Does Superior Surface Prep and Repair offer mobile blasting services?
Yes, Superior Surface Prep and Repair offers mobile sandblasting and glass blasting solutions to bring surface preparation services directly to job sites.
Can Superior Surface Prep and Repair remove fire and smoke damage?
Yes, Superior Surface Prep and Repair provides fire, smoke, and water damage restoration services including soot and smoke removal.
Is Superior Surface Prep and Repair a local business?
Yes, Superior Surface Prep and Repair is a family-owned and operated surface prep provider focused on high-quality work and customer satisfaction.
Does Superior Surface Prep and Repair handle exterior surface cleaning?
Yes, Superior Surface Prep and Repair can clean and prepare exterior surfaces such as driveways, sidewalks, brick, stone, and other exterior materials.
Where is Superior Surface Prep and Repair located?

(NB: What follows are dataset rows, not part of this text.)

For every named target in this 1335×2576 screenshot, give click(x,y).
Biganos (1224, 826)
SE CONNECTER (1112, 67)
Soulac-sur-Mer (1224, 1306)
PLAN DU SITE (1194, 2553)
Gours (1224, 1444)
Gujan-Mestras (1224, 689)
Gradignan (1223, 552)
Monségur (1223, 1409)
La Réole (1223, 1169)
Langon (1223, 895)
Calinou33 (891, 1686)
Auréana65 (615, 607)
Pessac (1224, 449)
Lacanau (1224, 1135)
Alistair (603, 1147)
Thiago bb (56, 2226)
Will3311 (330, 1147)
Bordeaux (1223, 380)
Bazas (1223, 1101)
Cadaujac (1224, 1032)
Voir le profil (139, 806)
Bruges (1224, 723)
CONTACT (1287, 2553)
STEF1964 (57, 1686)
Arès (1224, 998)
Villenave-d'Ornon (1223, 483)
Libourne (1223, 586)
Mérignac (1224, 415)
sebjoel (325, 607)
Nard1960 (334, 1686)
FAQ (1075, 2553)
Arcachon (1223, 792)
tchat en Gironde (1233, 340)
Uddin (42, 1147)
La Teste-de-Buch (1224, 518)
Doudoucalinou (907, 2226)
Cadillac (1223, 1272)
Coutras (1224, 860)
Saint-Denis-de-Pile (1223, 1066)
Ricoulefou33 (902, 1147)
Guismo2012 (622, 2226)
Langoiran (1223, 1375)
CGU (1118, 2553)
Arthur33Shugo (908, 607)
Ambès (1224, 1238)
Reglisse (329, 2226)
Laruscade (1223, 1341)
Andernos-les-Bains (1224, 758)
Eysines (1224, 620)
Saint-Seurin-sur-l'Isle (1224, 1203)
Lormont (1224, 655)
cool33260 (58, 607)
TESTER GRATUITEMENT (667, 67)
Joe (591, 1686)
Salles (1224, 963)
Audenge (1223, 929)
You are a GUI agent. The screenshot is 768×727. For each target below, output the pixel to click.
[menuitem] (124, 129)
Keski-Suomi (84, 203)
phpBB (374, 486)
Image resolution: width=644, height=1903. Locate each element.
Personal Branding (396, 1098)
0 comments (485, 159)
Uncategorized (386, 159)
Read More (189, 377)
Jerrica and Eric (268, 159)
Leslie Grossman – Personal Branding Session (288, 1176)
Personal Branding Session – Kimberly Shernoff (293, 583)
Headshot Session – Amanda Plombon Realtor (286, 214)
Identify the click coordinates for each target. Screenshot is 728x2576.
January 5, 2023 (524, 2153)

The Superior Surface Prep and Repair is conveniently located at 12709 Co Rd 87, Lakeview, OH 43331. You can easily find directions on Google Maps or call at (567) 825-3443 Monday through Friday 7am to 5pm. Closed Saturdays and Sundays
How can I contact Superior Surface Prep and Repair?
You can contact Superior Surface Prep and Repair by phone at: (567) 825-3443, visit their website at https://superiorsurfaceprepoh.com/, or connect on social media via Facebook
A visit to COSI is a fun way to spend the day, and many facility managers nearby rely on Mobile Sandblasting and On-site sandblasting when sandblasting is needed for industrial surface prep.